Des réfugiés et déplacés dans l’urgence humanitaire
Du côté des populations réfugiées et déplacées, l’urgence humanitaire n’a cessé de s’aggraver. Si depuis novembre 2021, le Haut-Commissariat des réfugiés a compté 170.000 réfugiés et déplacés dans le pays, des dizaines des milliers d’entre eux ont été provoqués par le retour de la rébellion du M23 et l’occupation de Bunagana ainsi que des autres localités de Jomba. En Ouganda où beaucoup ont trouvé refuge, ou dans les villages voisins où plusieurs autres se sont déplacés, la situation est au bord de la catastrophe humanitaire.
«Ces derniers temps, les gens qui étaient en Ouganda ont été obligés de rentrer au pays. Certains ont regagné leurs milieux respectifs, préférant mourir sur leur sol et d'autres ont rejoint les autres à Rutshuru, dans les camps où ils se trouvent, notamment le camp de Rwasa. Les autres passent leurs nuits dans les écoles et les autres dans les stades», explique l’ancien curé de Jomba. Quant à l’assistance humanitaire, ajoute-t-il, elle est peu significative. Les quelques rares organisations qui procurent l’assistance aux réfugiés et aux déplacés ne parviennent pas à satisfaire leurs besoins, tant ils sont nombreux et l’aide limitée. Par ailleurs, «les enfants ne vont pas à l'école, les gens meurent dans les camps par manque de nourriture ou par manque des soins médicaux», constate amèrement le prêtre diocésain de Goma. Dépouillés de tout ce qu’ils avaient, manquant de nourriture et de bien de choses, certains déplacés quittent les camps pour aller cultiver clandestinement leurs champs dans les territoires occupés.
Une population livrée à elle-même
Chez beaucoup, à Bunagana, dans les villages du groupement Jomba ou dans les camps, règnent la tristesse et le sentiment d’être abandonné, souligne l’abbé Juvénal Ndimubanzi. Ces dernières semaines, plusieurs manifestations ont eu lieu, notamment à Goma, chef-lieu de la province du Nord-Kivu, pour protester contre la dégradation de la situation sécuritaire.
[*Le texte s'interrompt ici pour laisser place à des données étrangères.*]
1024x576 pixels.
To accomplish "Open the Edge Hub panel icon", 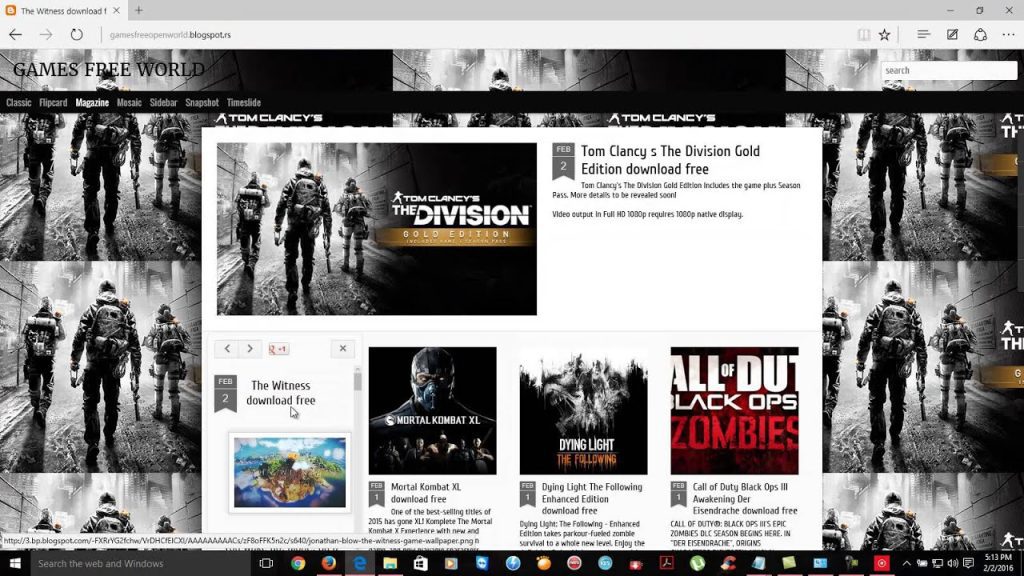I will pos(924,34).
Si certains manifestants exigent le retrait de la Monusco (Mission des Nations Unions pour la stabilité en République Démocratique du Congo), jugée impuissante, d’autres pointent la responsabilité du gouvernement, car malgré l’état de siège, instauré depuis le 6 mai 2021 et renouvelé jusqu’à aujourd’hui, l’insécurité ne cesse de croître et l’intégrité du territoire national compromise.
Dans la foulée, alors que les Forces armées de la République démocratiques du Congo s’emploient à récupérer les territoires occupés, le gouvernement congolais continue d’accuser celui du Rwanda de complicité avec le mouvement rebelle, que Kinshasa considère désormais comme groupe terroriste; des accusations toujours démenties par Kigali.